図書館は天井まで本棚が設置されており、さまざまな本が所狭しと収まっている。
(……にしても、静かすぎる)
「ウォン……」
「ふふっ、私はお前がいるから寂しくないよ」
「クォン」
黒い獣はどこに行くにも一緒だった。さらに大きくなって姿は狼に近い、モフモフの毛は温かく心地よい。闇を切り出しかのような漆黒に、柘榴のようなキラキラした瞳は、いつも私を慕ってくれている。

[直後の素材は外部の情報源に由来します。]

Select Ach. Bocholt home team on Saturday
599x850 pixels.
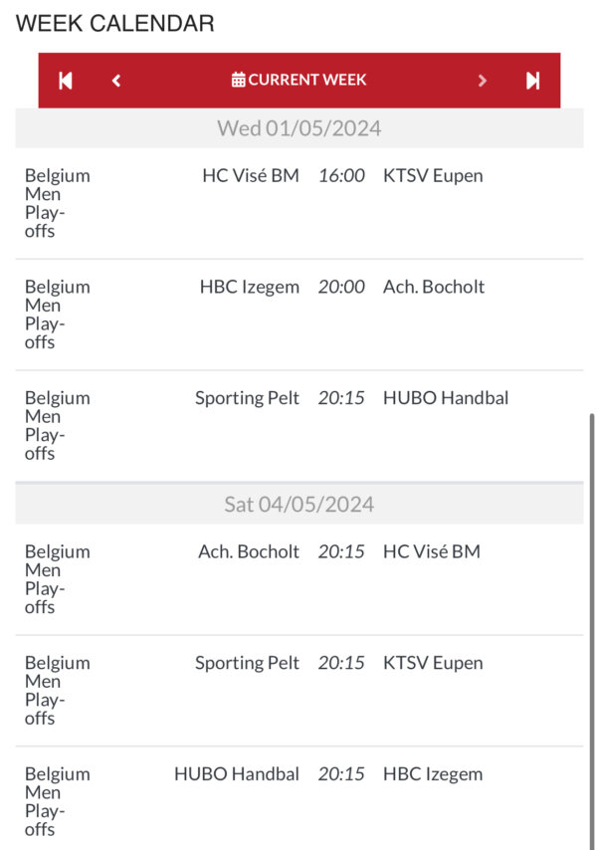(x=248, y=551)
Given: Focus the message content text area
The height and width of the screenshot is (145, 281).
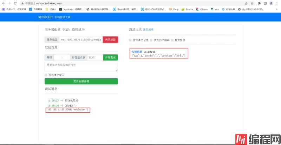Looking at the screenshot, I should point(81,67).
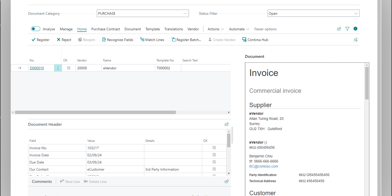Toggle the Analyse switch
Viewport: 392px width, 196px height.
(36, 29)
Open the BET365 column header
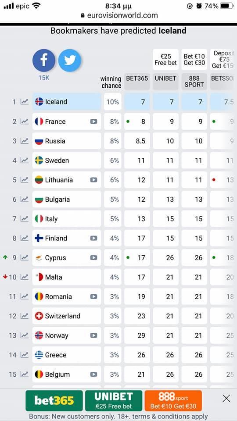Viewport: 237px width, 421px height. point(137,82)
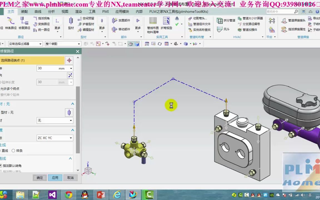Click the specify stock icon in dialog
Screen dimensions: 320x200
pyautogui.click(x=69, y=113)
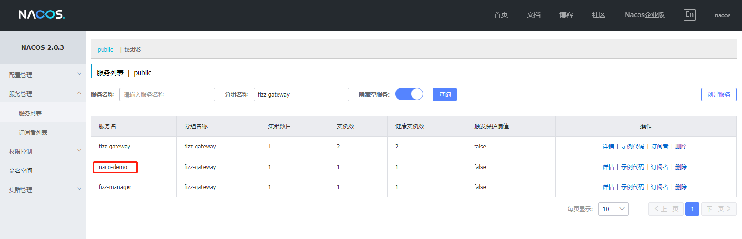Click the NACOS logo
Screen dimensions: 742x239
point(41,15)
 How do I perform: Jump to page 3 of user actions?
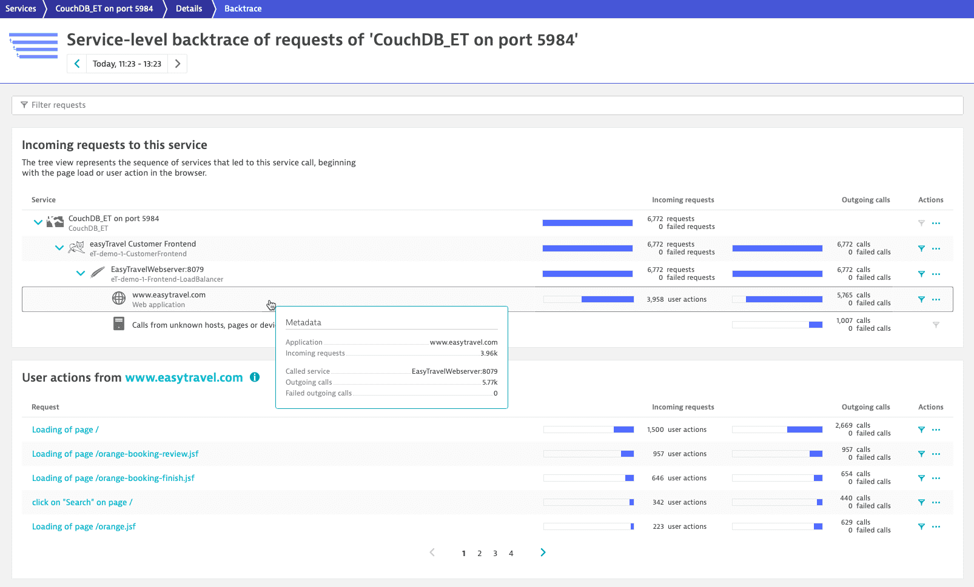coord(495,553)
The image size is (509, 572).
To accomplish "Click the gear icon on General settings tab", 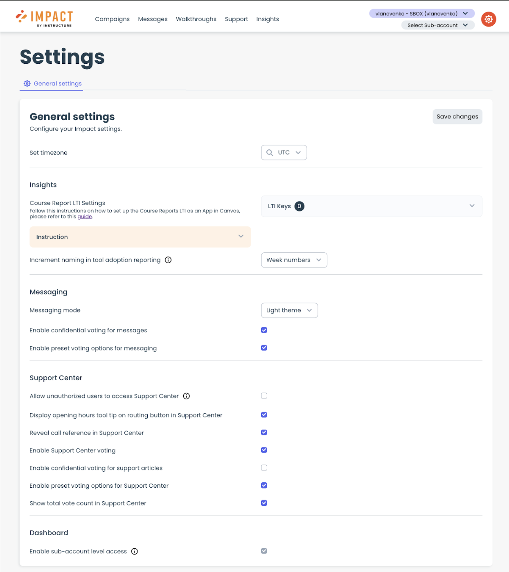I will point(27,83).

(この子がいてくれてよかった。一人じゃないって大事だわ!)
私以外に図書館を利用しようとする子はいない。皆どこか感情が薄く、反応も鈍いのだ。
(術式の後で時間をかけてケアすれば、復調するらしいけれど……)
同じ髪のそっくりな彼女たちを見ると、少し心配になる。声をかけても「うー」とか「あー」と会話が成立しない。卒業していった子たちは普通に生活できているのだから、大丈夫だと思うことにした。
(アルミホイルみたいなものを作る技術はできたのだから、あとは全力でサツマイモとジャガイモっぽい野菜を探さなきゃ!)
私の方針は今に昔も変わらない。
サツマイモとジャガイモを見つけ出して、畑を作って美味しいものを食べつつ、のんびりした生活をすることなのだから!